**EXERCISE:**
Reproduce the rows below verbatim, starting at the very beginning of the rows and ending at the line that contains "I want to click on debug, so", with both ends included.

**GIVEN DATA:**
****
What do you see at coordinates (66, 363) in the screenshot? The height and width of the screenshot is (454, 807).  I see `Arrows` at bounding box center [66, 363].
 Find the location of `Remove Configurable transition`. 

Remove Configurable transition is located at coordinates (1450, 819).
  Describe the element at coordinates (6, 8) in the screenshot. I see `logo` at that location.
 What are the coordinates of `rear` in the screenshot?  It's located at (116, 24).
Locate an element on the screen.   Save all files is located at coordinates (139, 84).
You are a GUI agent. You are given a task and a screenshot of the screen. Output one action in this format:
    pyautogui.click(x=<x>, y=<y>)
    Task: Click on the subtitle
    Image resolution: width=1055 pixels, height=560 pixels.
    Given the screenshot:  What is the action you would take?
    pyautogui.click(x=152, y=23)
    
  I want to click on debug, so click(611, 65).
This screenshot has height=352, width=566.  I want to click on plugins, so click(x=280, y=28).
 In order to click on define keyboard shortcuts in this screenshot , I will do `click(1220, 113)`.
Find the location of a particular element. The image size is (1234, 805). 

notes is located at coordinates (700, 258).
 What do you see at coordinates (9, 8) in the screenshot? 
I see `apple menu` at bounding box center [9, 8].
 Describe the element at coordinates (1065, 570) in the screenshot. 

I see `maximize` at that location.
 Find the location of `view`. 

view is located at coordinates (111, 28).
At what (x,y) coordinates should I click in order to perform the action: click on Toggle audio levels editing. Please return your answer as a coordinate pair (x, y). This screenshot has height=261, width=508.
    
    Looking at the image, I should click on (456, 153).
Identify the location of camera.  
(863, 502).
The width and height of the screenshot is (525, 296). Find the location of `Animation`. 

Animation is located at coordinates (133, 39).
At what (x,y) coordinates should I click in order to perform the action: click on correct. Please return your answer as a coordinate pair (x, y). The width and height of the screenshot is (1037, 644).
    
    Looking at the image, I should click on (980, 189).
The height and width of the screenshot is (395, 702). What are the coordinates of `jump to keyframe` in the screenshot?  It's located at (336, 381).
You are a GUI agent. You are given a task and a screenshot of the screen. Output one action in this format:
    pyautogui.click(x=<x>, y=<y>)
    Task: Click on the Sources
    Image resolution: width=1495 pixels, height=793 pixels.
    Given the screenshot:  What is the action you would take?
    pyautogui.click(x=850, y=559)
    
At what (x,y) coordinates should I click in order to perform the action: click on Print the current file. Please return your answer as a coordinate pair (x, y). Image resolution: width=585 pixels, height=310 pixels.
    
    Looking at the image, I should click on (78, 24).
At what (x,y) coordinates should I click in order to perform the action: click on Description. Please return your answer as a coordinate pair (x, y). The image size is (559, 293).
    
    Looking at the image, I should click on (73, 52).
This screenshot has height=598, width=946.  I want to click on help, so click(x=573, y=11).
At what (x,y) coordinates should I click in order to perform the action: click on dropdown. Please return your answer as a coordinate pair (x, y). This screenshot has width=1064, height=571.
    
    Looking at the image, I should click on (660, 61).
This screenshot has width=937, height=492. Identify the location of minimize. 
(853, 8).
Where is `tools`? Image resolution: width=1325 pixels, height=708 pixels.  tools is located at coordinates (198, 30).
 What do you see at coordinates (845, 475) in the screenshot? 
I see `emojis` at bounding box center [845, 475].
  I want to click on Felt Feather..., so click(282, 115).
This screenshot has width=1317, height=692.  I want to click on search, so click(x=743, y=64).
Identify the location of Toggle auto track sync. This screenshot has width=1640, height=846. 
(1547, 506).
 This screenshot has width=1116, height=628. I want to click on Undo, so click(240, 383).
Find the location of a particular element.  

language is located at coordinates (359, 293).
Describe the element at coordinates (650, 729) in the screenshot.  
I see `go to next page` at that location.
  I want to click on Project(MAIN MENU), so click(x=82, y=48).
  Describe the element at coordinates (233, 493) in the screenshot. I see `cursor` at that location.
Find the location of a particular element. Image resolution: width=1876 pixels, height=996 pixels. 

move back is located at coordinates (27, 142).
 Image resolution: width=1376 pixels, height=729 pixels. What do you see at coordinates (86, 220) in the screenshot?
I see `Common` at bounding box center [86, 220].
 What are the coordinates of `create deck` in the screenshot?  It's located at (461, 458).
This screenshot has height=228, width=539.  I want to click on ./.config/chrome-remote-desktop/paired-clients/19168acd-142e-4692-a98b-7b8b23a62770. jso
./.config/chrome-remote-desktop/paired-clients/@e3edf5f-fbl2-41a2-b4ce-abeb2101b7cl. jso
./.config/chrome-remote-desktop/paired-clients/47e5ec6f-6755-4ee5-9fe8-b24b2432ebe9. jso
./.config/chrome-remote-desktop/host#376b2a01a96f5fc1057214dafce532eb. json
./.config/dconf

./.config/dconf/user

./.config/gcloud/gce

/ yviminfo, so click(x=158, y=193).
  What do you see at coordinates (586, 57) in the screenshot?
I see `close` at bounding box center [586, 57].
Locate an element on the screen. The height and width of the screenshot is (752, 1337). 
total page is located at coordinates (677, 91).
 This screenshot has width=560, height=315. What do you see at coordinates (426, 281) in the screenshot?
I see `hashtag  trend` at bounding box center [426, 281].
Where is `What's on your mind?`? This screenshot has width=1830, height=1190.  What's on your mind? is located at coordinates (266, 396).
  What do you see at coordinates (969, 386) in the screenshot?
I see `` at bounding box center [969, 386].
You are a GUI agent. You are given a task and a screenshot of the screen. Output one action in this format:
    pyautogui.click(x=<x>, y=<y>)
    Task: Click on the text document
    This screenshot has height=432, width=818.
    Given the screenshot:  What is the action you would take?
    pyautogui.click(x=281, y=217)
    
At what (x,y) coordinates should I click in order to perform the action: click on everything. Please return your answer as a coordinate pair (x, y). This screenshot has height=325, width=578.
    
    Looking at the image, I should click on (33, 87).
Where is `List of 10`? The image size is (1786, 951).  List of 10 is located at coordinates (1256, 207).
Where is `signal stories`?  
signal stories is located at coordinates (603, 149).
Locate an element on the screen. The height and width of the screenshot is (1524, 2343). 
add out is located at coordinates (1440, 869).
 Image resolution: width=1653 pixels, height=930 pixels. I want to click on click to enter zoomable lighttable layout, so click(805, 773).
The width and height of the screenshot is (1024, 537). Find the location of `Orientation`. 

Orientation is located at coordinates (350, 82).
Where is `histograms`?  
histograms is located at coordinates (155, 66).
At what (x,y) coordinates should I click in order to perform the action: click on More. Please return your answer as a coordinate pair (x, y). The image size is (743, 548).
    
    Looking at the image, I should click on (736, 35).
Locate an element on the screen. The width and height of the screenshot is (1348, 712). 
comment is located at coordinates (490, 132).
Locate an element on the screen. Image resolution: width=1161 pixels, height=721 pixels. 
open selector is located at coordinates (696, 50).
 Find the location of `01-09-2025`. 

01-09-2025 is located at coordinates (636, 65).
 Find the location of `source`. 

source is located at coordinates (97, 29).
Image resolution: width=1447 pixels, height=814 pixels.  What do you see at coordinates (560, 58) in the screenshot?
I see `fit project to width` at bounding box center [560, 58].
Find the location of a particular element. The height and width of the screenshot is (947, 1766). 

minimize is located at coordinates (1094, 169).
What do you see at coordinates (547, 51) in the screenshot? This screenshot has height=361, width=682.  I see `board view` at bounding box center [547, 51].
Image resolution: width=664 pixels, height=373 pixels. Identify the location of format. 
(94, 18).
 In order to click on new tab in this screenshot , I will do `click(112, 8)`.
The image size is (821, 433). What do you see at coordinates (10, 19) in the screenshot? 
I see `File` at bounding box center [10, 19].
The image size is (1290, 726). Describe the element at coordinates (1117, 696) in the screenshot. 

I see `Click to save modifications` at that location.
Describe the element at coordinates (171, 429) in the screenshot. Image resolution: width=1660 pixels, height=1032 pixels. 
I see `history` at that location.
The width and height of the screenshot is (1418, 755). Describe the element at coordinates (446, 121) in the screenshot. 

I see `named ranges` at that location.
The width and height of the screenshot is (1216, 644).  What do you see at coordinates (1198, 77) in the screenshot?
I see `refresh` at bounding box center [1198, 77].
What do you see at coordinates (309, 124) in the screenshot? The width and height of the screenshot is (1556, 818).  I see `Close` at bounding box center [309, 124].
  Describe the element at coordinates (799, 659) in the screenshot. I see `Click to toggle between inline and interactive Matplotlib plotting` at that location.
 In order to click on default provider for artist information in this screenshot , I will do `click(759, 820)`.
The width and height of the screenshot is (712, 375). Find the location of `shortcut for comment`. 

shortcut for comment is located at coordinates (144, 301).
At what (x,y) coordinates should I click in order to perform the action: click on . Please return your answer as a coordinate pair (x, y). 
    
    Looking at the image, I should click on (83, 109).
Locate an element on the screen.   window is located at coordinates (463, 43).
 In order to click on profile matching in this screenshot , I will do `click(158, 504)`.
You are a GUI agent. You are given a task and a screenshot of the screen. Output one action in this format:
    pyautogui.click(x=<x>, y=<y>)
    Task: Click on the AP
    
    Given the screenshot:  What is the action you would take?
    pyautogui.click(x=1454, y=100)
****
**SOLUTION TO THIS PROBLEM:**
What do you see at coordinates (66, 363) in the screenshot? The height and width of the screenshot is (454, 807).  I see `Arrows` at bounding box center [66, 363].
 Find the location of `Remove Configurable transition`. 

Remove Configurable transition is located at coordinates (1450, 819).
  Describe the element at coordinates (6, 8) in the screenshot. I see `logo` at that location.
 What are the coordinates of `rear` in the screenshot?  It's located at (116, 24).
Locate an element on the screen.   Save all files is located at coordinates (139, 84).
You are a GUI agent. You are given a task and a screenshot of the screen. Output one action in this format:
    pyautogui.click(x=<x>, y=<y>)
    Task: Click on the subtitle
    Image resolution: width=1055 pixels, height=560 pixels.
    Given the screenshot:  What is the action you would take?
    pyautogui.click(x=152, y=23)
    
  I want to click on debug, so click(611, 65).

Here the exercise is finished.